++++ Provided material ++++
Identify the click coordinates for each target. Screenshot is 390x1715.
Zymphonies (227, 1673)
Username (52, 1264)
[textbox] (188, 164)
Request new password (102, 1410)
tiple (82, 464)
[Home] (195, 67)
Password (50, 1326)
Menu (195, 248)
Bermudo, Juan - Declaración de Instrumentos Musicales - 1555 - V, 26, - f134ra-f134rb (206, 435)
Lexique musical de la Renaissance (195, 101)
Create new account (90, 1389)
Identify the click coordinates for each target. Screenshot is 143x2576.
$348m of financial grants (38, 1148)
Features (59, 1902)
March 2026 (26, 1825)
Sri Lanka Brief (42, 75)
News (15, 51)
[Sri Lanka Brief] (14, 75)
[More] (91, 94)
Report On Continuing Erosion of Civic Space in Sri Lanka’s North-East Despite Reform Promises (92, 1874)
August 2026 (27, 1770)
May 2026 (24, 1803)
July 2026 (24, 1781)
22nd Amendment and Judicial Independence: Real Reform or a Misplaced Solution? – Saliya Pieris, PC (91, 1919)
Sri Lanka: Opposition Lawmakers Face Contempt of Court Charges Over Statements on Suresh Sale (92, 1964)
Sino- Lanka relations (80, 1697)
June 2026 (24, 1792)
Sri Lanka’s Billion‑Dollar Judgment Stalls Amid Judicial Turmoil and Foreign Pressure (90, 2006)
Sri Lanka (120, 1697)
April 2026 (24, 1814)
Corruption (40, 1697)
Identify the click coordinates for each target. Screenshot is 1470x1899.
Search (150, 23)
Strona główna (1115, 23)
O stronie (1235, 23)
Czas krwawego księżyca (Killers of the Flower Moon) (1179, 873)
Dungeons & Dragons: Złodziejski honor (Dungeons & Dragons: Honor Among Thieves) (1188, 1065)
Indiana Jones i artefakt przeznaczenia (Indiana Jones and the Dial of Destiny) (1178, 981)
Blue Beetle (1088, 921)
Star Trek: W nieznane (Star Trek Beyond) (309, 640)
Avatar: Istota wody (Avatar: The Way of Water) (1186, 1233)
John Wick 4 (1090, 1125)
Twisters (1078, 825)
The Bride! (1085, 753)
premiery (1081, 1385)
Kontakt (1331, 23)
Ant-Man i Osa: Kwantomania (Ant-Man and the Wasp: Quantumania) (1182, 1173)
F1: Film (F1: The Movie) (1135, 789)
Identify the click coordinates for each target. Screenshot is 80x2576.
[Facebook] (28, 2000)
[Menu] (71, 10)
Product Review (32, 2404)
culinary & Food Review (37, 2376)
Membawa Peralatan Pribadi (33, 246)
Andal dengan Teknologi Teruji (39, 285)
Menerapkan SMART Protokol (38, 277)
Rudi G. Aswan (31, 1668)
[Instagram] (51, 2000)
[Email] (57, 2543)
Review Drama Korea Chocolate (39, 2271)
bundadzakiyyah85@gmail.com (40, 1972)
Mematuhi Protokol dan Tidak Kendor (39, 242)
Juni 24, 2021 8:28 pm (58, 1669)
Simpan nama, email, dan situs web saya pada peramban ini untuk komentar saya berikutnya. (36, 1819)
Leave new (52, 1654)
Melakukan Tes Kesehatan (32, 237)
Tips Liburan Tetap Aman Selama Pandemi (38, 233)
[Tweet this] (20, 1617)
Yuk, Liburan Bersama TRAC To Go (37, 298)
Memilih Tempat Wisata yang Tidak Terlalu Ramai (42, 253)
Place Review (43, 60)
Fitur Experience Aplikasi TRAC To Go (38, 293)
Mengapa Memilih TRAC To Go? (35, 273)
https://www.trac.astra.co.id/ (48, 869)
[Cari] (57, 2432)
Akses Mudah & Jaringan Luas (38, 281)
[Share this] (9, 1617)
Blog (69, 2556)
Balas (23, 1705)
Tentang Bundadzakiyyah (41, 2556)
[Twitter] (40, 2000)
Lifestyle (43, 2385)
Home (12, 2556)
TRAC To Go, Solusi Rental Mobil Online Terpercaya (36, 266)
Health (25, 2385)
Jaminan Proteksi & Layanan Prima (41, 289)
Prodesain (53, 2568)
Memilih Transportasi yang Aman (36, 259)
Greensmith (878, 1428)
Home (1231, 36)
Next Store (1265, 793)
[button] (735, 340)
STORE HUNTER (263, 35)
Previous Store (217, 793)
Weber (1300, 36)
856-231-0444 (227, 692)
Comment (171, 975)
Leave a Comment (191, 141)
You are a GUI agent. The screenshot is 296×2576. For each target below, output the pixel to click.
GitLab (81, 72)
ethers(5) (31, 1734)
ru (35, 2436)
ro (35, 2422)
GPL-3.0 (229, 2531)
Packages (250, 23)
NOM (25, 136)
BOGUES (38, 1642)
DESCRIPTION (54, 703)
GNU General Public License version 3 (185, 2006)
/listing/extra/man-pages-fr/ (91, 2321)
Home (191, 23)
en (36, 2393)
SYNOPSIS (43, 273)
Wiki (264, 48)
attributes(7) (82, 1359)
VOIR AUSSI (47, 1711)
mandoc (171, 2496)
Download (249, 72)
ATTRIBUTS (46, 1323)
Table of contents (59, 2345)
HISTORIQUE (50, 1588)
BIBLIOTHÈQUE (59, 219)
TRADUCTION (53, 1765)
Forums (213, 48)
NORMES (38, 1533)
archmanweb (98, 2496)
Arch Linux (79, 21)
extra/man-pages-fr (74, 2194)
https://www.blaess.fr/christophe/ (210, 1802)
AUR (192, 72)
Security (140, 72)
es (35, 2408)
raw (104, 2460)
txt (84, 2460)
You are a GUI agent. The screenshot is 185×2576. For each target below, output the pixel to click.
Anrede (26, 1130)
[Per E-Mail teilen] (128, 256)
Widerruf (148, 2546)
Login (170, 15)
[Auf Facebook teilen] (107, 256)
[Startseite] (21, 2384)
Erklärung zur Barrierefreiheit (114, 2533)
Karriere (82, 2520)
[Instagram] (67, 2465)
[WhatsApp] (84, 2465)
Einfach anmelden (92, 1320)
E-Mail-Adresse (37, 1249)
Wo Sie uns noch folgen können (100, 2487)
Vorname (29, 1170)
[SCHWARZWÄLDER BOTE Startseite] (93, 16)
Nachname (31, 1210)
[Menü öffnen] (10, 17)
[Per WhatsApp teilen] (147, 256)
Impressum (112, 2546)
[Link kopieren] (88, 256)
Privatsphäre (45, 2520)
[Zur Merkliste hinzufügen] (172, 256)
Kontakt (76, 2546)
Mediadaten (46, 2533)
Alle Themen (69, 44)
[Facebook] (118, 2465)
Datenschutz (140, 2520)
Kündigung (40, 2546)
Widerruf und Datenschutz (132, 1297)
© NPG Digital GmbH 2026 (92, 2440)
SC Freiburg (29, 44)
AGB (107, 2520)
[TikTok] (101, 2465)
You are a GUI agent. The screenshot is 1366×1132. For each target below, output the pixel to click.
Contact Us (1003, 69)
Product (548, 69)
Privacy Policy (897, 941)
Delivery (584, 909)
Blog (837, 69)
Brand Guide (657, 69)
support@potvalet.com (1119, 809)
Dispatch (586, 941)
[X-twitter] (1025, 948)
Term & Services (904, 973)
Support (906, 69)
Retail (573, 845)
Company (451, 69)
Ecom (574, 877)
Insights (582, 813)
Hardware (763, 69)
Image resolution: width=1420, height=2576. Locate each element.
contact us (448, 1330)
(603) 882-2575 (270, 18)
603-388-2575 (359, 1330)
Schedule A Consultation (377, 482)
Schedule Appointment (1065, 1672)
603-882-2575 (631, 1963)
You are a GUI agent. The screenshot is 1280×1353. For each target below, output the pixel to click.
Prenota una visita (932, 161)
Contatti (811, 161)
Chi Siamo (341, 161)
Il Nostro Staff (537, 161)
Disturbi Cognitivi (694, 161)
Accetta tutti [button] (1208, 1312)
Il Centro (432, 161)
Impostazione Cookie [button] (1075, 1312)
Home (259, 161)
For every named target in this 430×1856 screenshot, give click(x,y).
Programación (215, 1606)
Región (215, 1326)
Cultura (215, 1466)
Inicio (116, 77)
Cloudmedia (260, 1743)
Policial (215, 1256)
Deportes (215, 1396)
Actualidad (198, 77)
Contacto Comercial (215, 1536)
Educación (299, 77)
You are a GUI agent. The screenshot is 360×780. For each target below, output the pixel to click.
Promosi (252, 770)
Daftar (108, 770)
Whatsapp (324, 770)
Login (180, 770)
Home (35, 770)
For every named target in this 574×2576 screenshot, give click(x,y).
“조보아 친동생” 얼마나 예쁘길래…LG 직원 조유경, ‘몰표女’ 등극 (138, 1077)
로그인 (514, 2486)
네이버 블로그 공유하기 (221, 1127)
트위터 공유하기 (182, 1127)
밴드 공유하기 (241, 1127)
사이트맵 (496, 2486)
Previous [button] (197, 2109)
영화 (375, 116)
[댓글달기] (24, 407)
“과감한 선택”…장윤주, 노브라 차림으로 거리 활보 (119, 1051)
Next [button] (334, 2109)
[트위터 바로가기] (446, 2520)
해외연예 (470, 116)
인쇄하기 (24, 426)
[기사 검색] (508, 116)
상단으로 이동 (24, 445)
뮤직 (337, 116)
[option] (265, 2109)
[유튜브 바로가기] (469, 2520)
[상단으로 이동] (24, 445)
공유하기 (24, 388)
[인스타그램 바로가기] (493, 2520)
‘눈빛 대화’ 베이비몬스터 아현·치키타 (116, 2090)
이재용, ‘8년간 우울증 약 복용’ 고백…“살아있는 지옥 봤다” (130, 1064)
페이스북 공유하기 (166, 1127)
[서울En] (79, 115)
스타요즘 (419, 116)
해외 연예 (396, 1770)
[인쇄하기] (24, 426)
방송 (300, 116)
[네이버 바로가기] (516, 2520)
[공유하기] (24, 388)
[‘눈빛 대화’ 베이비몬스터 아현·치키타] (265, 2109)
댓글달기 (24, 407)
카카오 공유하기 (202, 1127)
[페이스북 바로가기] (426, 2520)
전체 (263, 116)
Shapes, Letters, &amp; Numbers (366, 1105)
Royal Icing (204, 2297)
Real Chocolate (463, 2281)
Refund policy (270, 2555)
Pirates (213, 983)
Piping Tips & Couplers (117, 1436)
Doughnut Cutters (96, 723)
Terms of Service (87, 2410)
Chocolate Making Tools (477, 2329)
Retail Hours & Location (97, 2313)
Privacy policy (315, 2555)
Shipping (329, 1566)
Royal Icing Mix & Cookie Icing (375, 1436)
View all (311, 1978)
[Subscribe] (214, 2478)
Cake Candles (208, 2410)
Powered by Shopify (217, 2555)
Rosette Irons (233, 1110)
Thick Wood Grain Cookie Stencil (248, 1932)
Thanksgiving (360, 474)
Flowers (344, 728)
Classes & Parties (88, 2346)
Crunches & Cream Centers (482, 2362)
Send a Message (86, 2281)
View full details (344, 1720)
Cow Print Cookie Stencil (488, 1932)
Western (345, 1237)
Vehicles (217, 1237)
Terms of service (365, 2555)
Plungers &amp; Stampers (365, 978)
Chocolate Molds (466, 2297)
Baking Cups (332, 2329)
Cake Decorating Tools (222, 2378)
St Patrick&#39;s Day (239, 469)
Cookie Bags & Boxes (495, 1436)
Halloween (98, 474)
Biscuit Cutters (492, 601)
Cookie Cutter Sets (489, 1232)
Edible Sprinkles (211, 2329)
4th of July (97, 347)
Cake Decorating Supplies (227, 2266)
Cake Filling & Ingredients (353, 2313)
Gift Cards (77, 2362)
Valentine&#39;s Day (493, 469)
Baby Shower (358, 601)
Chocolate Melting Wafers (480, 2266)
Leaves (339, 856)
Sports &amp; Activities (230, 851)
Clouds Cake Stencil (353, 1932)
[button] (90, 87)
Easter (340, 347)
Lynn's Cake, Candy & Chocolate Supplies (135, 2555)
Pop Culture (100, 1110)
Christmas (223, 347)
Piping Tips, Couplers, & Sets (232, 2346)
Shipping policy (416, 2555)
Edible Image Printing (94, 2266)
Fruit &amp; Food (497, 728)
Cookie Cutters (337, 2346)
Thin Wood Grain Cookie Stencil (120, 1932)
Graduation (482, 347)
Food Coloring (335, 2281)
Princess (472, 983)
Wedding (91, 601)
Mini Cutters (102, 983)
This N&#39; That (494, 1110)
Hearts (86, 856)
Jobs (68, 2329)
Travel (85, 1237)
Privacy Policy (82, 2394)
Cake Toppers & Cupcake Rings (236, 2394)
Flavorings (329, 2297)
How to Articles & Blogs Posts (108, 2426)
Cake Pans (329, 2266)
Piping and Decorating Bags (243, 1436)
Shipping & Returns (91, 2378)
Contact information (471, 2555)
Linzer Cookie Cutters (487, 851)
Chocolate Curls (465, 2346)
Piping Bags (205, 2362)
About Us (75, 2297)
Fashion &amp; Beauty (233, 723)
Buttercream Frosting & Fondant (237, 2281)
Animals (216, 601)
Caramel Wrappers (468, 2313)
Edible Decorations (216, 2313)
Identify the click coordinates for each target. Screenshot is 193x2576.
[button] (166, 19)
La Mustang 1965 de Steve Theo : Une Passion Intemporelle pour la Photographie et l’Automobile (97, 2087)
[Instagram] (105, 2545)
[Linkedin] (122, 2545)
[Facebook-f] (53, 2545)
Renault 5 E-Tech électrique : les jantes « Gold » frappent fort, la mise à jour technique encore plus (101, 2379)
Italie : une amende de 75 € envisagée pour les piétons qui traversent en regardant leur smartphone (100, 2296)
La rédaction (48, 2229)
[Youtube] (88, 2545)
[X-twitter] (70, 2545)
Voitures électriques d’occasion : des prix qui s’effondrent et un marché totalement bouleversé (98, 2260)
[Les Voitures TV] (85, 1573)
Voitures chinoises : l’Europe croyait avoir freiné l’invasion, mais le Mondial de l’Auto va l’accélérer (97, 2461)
++++
● **Exercise**
Across the entries above, find each line with the word "Cutters" and please copy it out.

● **Result for this exercise**
Doughnut Cutters (96, 723)
Biscuit Cutters (492, 601)
Cookie Cutters (337, 2346)
Mini Cutters (102, 983)
Linzer Cookie Cutters (487, 851)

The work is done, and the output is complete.